DataLoader for custom dataset for Siamese Network is very slow / not responding

Hi there,

I am implementing a Siamese Neural Network and therefore wrote a custom Dataset for it. The Dataset is implemented to fit my folder structure.

The folder structure looks like the following:

root/
  0001/
     0001-normal.jpg
     0001-blurry.jpg
     0001-shifted.jpg
     ....
   0002/
     ....

In total I have more than 6000 folders with 8 images of the same person.
Here’s my implementation of the Dataset:

class SiameseDataset(Dataset):
    def __init__(self, root_dir, transform=None):
        super().__init__()
        self.h_table = {}
        self.root_dir = root_dir
        self.folders = os.listdir(root_dir)
        self.folders.sort()
        self.num_folders = len(self.folders) - 1
        # store all files in h_table[label] as list
        for folder in self.folders:
            self.h_table[str(int(folder) - 1)] = os.listdir("{}/{}".format(root_dir, folder))

    def __len__(self):
        return len(self.h_table)

    def __getitem__(self, index):
        same = random.uniform(0,1) > 0.5
        h_len = len(self.h_table[str(index)]) - 1
        h_ = self.h_table[str(index)]
        if same:
            first_idx = random.randint(0, h_len)
            while True:
                second_idx = random.randint(0, h_len)
                if first_idx != second_idx:
                    break

            first_path = "{}/{:04d}/{}".format(self.root_dir, index + 1, h_[first_idx])
            second_path = "{}/{:04d}/{}".format(self.root_dir, index + 1, h_[second_idx])

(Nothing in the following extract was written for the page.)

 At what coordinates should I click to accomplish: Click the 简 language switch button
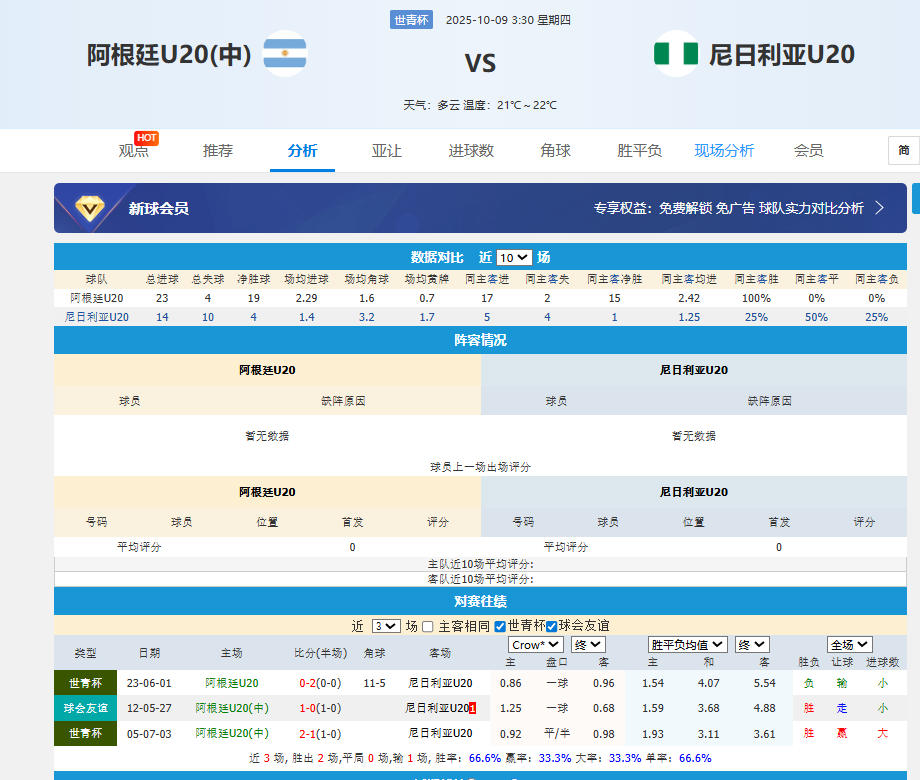(x=903, y=150)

            first = plt.imread(first_path)
            second = plt.imread(second_path)

            first = transforms.ToTensor()(first)
            second = transforms.ToTensor()(second)

            return (first, index), (second, index)
        else:
            first_idx = random.randint(0, h_len)
            while True:
                sec_class_idx = random.randint(0, self.num_folders)
                if sec_class_idx != index:
                    break
            second_idx = random.randint(0, h_len)
            second = self.h_table[str(sec_class_idx)][second_idx]

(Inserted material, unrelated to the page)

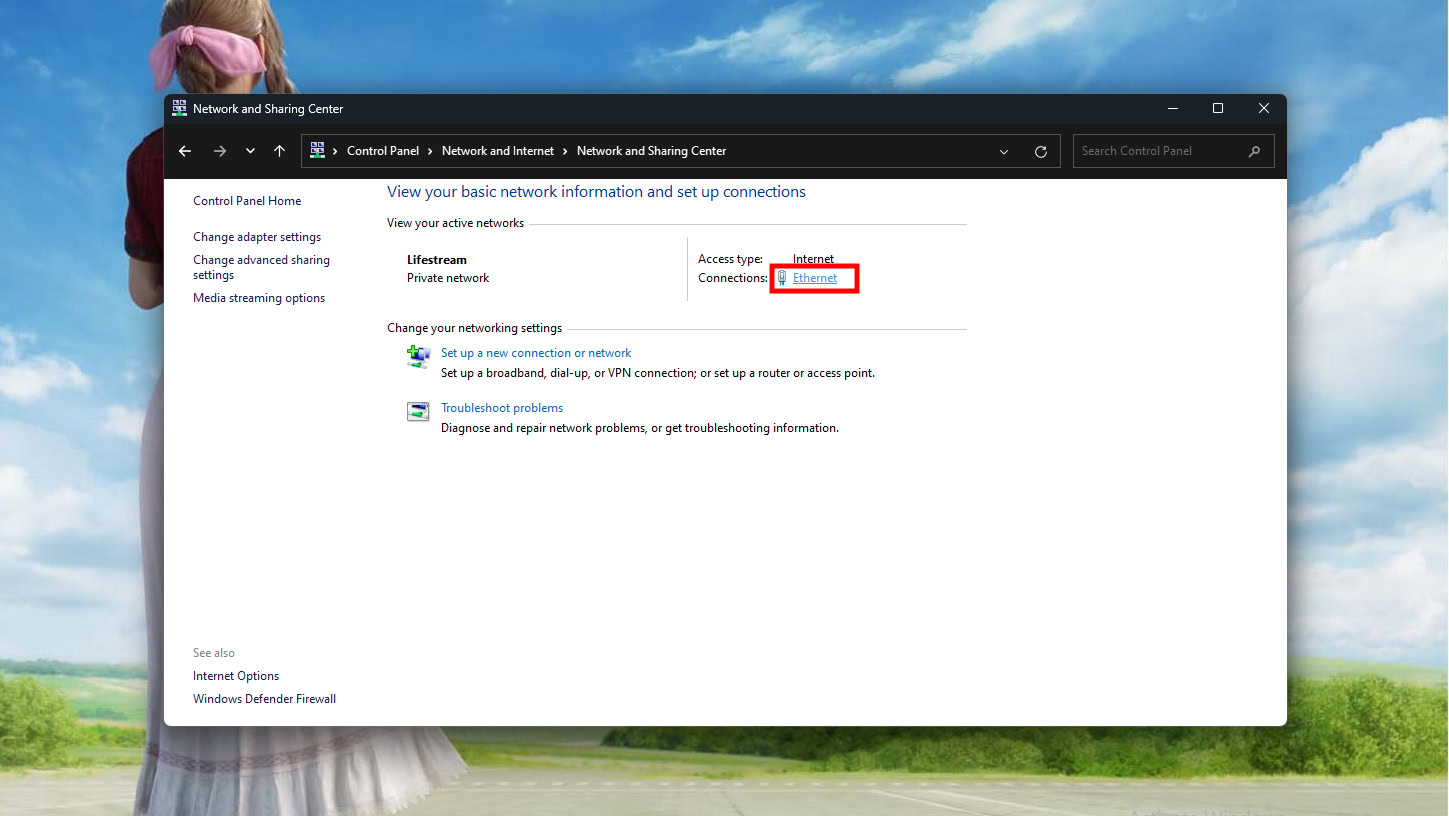Click the Back navigation arrow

            first_path = "{}/{:04d}/{}".format(self.root_dir, index + 1, h_[first_idx])
            second_path = "{}/{:04d}/{}".format(self.root_dir, index + 1, h_[second_idx])

            first = plt.imread(first_path)
            second = plt.imread(second_path)

            first = transforms.ToTensor()(first)
            second = transforms.ToTensor()(second)

            return (first, index), (second, sec_class_idx)

I think the code is very simple. If same is True, the __getitem__ method simply takes two random images of the same folder, applies a ToTensor transformation and returns both images with the index each. If same is False, then it takes a random image of the folder at the given index, chooses another random folder index and takes another random image of that folder.

The code works if I do not use a DataLoader.

root_dir = "data/256x256/1"
dataset = SiameseDataset(root_dir, device)
(x1, y1), (x2, y2) = dataset[0] # <- this works

But if I use a DataLoader object and try to iterate over it in a training loop for my Siamese Network it simply loads forever.

loader = DataLoader(dataset, batch_size=128)
for i, data in enumerate(loader): # <- this takes forever
    # do stuff

I’m working on a large machine provided by my university so performance should not be an issue and I never had issues like this before, when I used the ImageFolder dataset class.

I tried opening all images and saving them in h_table, such that they are already in memory. But that did not help either.

I also tried calling __getitem__ manually. This works without issues.

for i in range(10):
    (x1,y1), (x2,y2) = dataset.__getitem__(i)
    print(y1,y2)

This returns:


0 585
1 5848
2 262
3 3
4 4001
5 5
6 1696
7 2027
8 8
9 9

I managed to find the issue. It has nothing to do with the dataset or dataloader but with torch multiprocessing. I am using multiple GPUs and therefore call torch.multiprocessing.set_start_method('spawn') before running the training loop.

If I don’t execute this command everything works fine.